## The records
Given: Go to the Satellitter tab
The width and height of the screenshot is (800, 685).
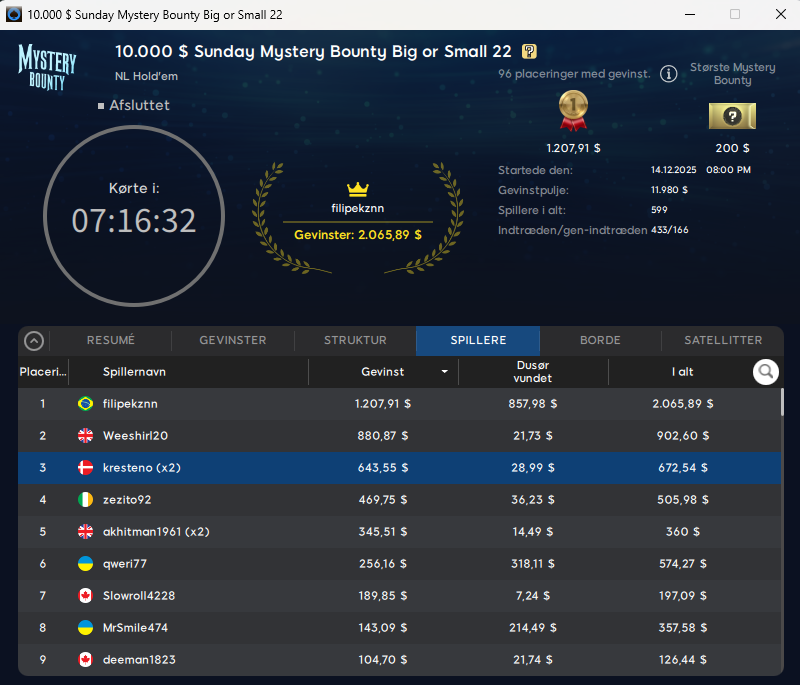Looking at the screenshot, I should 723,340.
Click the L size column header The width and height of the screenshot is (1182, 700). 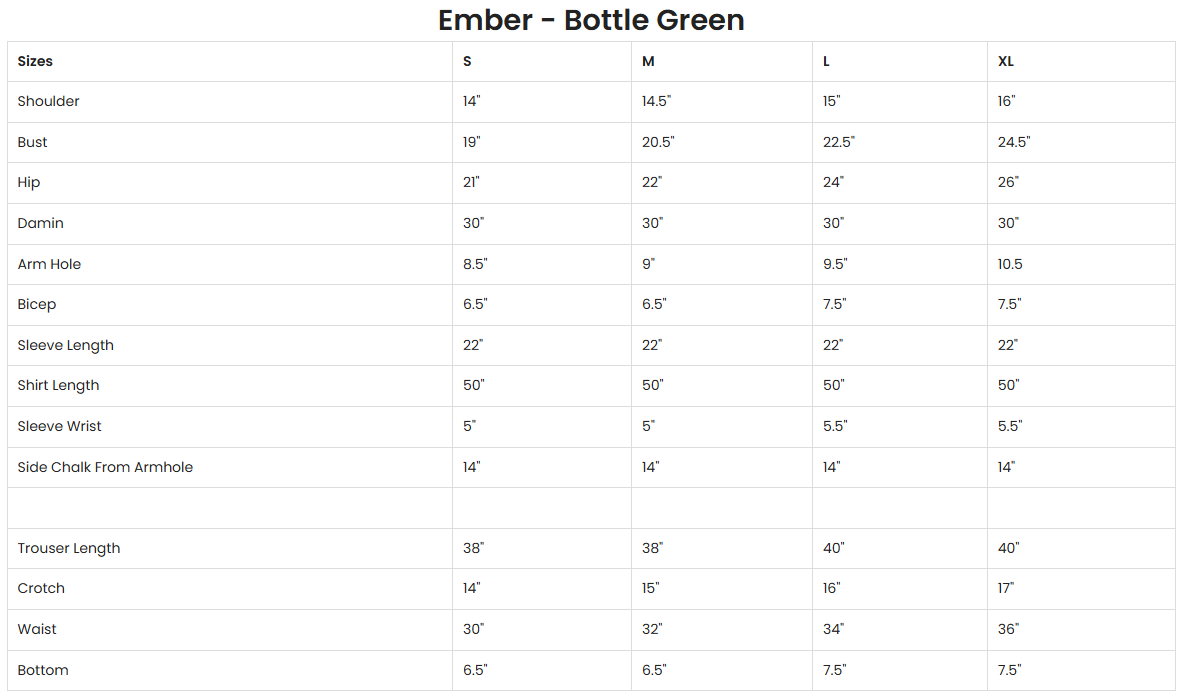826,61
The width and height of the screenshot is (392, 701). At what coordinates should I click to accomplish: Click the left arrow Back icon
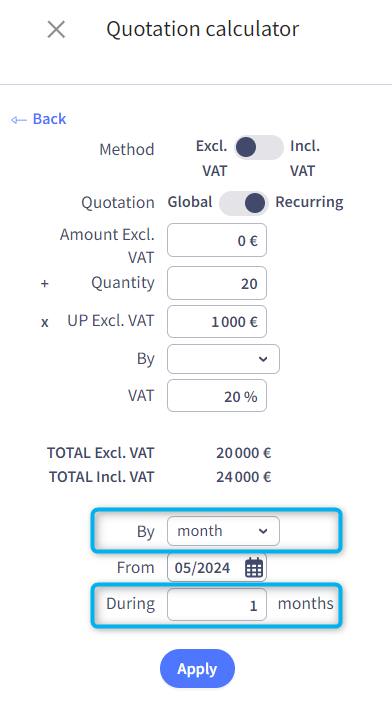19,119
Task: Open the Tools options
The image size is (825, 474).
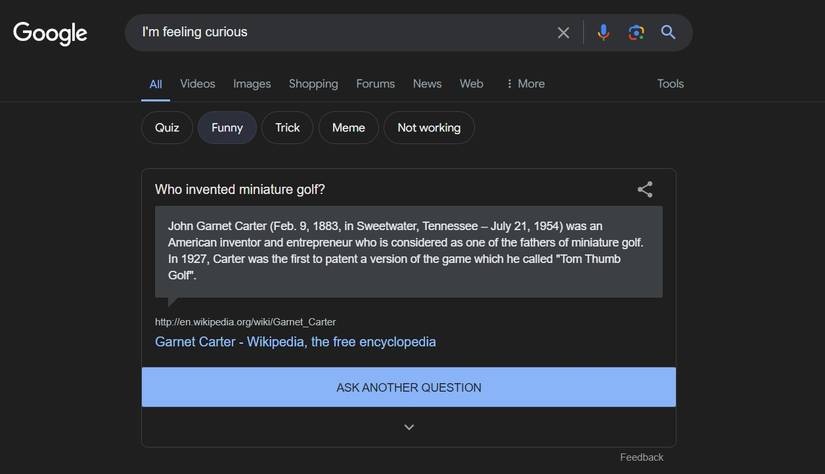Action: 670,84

## Exercise goal
Update the items, starting at the line that contains "The width and height of the screenshot is (392, 701)." and continuing through the end of the items, by replacing "Tools options" with "Tools menu" and leaving all other wording unchanged. Omit the pictures from the answer.

## Output
The width and height of the screenshot is (392, 701). At what coordinates should I click to accomplish: Click the left arrow Back icon
19,119
Task: Open the Tools menu
The image size is (825, 474).
Action: 670,84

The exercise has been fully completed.